Once documents are stored as plain text, we run them through proprietary software programs. Employing complex conditional logic and a text matching language, the programs discern relevant information including different report types and sections, metadata such as dates and client identifiers, and tables containing records of interest.
To turn the extracted information into a format that can be analyzed, we load the now-structured text into a database. We take advantage of parallel processing to load multiple intermediate files at once, and data from all records are loaded to a single table or multiple tables.
The final step is to validate the extracted data’s quality. Our QA processes include independently replicated text extraction to verify results; calculating coverage statistics to ensure there are no gaps in information; and frequent collaboration with subject matter experts to control the quality of the product.
Briefly, what are some other examples of how Cornerstone Research works with unstructured data?
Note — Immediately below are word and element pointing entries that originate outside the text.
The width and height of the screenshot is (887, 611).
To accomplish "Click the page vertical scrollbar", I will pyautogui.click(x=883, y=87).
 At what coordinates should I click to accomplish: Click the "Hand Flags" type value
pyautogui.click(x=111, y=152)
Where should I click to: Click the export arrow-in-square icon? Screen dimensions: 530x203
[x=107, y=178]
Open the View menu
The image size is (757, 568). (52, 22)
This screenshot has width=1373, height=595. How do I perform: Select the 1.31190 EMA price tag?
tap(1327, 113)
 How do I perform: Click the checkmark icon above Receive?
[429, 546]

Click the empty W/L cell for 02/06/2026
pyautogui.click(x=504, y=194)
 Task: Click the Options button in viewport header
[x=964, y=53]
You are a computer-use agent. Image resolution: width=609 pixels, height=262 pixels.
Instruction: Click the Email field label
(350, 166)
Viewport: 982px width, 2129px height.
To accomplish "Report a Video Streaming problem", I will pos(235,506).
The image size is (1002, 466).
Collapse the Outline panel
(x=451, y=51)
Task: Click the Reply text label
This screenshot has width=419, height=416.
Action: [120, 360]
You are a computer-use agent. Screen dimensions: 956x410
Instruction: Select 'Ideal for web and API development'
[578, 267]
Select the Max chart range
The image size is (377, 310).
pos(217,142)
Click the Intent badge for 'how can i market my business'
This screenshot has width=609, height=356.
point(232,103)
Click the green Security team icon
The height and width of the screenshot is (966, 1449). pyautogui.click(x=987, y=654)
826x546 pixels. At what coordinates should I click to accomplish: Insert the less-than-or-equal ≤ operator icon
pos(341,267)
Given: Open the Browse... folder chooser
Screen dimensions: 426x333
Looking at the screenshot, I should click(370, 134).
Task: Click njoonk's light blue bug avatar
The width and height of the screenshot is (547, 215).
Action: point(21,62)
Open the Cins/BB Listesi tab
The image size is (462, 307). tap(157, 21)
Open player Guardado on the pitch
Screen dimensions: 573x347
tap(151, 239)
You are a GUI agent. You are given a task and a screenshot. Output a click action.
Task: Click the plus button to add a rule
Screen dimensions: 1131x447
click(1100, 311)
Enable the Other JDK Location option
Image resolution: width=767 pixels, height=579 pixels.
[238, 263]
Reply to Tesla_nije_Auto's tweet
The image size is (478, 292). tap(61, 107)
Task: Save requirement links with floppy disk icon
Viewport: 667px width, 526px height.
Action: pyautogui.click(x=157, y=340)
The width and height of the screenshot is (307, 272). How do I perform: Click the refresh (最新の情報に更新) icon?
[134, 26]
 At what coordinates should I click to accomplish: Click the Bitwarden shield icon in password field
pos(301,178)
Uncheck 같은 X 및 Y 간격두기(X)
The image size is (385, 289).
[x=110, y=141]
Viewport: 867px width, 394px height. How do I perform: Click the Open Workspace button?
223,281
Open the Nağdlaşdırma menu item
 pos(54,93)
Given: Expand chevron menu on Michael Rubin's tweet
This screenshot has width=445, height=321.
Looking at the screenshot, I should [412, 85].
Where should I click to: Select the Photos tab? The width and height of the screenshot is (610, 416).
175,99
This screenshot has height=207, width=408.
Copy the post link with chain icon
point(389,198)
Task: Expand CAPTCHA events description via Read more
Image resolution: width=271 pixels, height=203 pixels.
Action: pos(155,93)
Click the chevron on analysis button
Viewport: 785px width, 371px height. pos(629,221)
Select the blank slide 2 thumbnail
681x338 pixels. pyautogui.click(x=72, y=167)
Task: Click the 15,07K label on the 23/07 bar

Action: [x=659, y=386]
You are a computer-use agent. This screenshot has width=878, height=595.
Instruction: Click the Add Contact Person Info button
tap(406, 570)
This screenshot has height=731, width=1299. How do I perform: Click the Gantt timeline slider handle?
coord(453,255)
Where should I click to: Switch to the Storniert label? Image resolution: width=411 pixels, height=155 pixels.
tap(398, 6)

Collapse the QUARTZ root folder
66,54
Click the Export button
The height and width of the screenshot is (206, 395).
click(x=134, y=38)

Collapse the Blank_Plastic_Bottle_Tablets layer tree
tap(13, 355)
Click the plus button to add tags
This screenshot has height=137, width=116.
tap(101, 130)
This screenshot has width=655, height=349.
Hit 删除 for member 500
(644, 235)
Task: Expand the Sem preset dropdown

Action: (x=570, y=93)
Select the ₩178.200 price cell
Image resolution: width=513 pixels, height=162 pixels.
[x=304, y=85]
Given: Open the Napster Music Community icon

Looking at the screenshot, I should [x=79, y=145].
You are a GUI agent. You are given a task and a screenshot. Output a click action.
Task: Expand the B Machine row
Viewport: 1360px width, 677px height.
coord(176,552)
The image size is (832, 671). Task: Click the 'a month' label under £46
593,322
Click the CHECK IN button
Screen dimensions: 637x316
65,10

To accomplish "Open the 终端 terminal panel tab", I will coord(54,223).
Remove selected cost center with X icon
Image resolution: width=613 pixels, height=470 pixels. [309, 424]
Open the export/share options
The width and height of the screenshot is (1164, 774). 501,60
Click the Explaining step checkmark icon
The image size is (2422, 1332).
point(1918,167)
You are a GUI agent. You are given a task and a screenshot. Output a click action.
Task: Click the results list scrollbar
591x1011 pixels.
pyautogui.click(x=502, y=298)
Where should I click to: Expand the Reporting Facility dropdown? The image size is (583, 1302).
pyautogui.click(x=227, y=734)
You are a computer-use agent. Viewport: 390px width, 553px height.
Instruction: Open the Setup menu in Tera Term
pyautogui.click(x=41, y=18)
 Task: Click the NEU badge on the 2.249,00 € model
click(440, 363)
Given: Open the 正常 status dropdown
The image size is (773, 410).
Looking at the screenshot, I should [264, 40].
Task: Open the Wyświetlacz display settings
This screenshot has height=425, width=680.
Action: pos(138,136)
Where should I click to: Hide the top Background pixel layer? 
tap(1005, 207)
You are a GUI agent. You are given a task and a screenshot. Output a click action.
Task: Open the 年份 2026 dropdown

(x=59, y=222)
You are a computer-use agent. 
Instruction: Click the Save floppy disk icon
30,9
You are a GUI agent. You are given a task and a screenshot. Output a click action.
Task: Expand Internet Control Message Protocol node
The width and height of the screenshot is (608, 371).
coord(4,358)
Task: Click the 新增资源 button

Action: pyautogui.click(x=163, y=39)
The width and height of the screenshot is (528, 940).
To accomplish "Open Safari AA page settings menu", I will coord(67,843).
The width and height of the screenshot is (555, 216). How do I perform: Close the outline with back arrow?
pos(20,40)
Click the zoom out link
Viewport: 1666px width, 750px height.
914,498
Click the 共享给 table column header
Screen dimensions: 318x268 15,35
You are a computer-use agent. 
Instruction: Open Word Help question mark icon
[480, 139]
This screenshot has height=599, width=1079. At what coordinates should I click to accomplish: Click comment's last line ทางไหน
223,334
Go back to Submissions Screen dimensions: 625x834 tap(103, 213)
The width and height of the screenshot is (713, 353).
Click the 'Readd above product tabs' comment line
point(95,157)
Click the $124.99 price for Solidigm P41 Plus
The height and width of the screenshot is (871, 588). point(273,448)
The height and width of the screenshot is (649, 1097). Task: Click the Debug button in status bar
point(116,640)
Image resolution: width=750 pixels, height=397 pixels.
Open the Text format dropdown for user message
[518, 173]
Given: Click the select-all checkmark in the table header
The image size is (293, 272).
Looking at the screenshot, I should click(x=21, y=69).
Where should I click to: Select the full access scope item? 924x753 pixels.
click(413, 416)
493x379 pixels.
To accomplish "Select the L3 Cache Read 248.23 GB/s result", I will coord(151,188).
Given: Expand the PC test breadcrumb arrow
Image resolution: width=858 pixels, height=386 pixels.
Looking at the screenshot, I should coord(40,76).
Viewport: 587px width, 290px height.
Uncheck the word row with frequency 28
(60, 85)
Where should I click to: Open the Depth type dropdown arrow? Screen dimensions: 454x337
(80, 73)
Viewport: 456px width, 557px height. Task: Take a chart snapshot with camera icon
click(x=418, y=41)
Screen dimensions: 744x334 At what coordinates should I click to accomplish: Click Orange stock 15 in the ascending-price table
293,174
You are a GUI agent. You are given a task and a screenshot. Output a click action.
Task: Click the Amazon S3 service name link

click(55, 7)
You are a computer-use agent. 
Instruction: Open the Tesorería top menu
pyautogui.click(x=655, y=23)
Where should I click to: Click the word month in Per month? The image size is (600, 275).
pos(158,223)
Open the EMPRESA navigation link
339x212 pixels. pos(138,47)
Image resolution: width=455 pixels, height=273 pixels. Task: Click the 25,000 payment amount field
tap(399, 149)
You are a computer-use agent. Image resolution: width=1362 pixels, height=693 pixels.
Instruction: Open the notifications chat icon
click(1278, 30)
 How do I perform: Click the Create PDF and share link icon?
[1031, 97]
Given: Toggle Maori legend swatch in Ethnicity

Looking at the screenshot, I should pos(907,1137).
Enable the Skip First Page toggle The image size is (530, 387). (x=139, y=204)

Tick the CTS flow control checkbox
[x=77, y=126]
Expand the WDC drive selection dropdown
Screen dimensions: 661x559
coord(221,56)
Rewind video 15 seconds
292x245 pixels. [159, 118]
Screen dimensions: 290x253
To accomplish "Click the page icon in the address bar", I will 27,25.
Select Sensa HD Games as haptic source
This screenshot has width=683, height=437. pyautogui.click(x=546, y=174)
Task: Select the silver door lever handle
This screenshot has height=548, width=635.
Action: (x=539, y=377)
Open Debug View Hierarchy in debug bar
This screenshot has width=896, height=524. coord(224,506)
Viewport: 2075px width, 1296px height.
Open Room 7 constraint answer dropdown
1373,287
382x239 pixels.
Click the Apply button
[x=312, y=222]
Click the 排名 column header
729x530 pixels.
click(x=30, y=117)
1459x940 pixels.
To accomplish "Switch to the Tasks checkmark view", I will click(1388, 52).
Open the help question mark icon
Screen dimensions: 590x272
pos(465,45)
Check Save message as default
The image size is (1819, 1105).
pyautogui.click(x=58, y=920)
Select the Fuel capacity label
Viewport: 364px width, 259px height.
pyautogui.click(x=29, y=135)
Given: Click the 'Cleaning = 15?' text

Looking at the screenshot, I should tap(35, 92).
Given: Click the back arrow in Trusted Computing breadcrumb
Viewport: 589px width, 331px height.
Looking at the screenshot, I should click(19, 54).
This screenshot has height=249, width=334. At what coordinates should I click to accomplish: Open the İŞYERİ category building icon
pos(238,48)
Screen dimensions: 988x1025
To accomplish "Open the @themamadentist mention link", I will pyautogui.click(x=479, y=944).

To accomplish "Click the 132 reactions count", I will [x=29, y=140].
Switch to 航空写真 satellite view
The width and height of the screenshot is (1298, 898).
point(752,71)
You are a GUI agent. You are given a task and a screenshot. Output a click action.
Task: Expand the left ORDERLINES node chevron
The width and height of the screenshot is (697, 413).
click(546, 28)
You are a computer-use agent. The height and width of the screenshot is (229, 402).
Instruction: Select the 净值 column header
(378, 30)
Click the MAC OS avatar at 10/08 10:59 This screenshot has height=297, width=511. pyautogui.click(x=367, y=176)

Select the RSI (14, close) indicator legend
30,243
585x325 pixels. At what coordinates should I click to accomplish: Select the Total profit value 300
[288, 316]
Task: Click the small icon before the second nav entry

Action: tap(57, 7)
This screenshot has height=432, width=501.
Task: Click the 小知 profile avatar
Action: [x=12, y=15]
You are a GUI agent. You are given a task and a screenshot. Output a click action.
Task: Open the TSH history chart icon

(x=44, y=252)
By far, the most common type of unstructured data processing in our work resembles the example above, where we extract and organize unstructured data that is visually tabular in nature. Increasingly, however, we deal with more complex extractions from and characterizations of text, image, and even audio and video documents. This work sometimes focuses on extracting concrete information from documents, like critical references in free-form text, text transcriptions from video clips, and logo and product detection in images.
In other instances, we aim to quantify more abstract concepts, like the sentiment associated with social media posts, topic composition of public press articles, and the characterization of multimedia marketing materials. This work typically utilizes AI, machine learning, and text analytics techniques to analyze unstructured data. We hope to cover these topics in more depth in future installments of this series.
Unstructured data can provide windows into every facet of an organization and its processes, and the growth of unstructured data is expected to accelerate as machine-generated data and machine learning initiatives become more widely used. The quality of data extracted from our process is repeatable and reliable and can be effectively leveraged to support expert analyses in litigation and regulatory settings.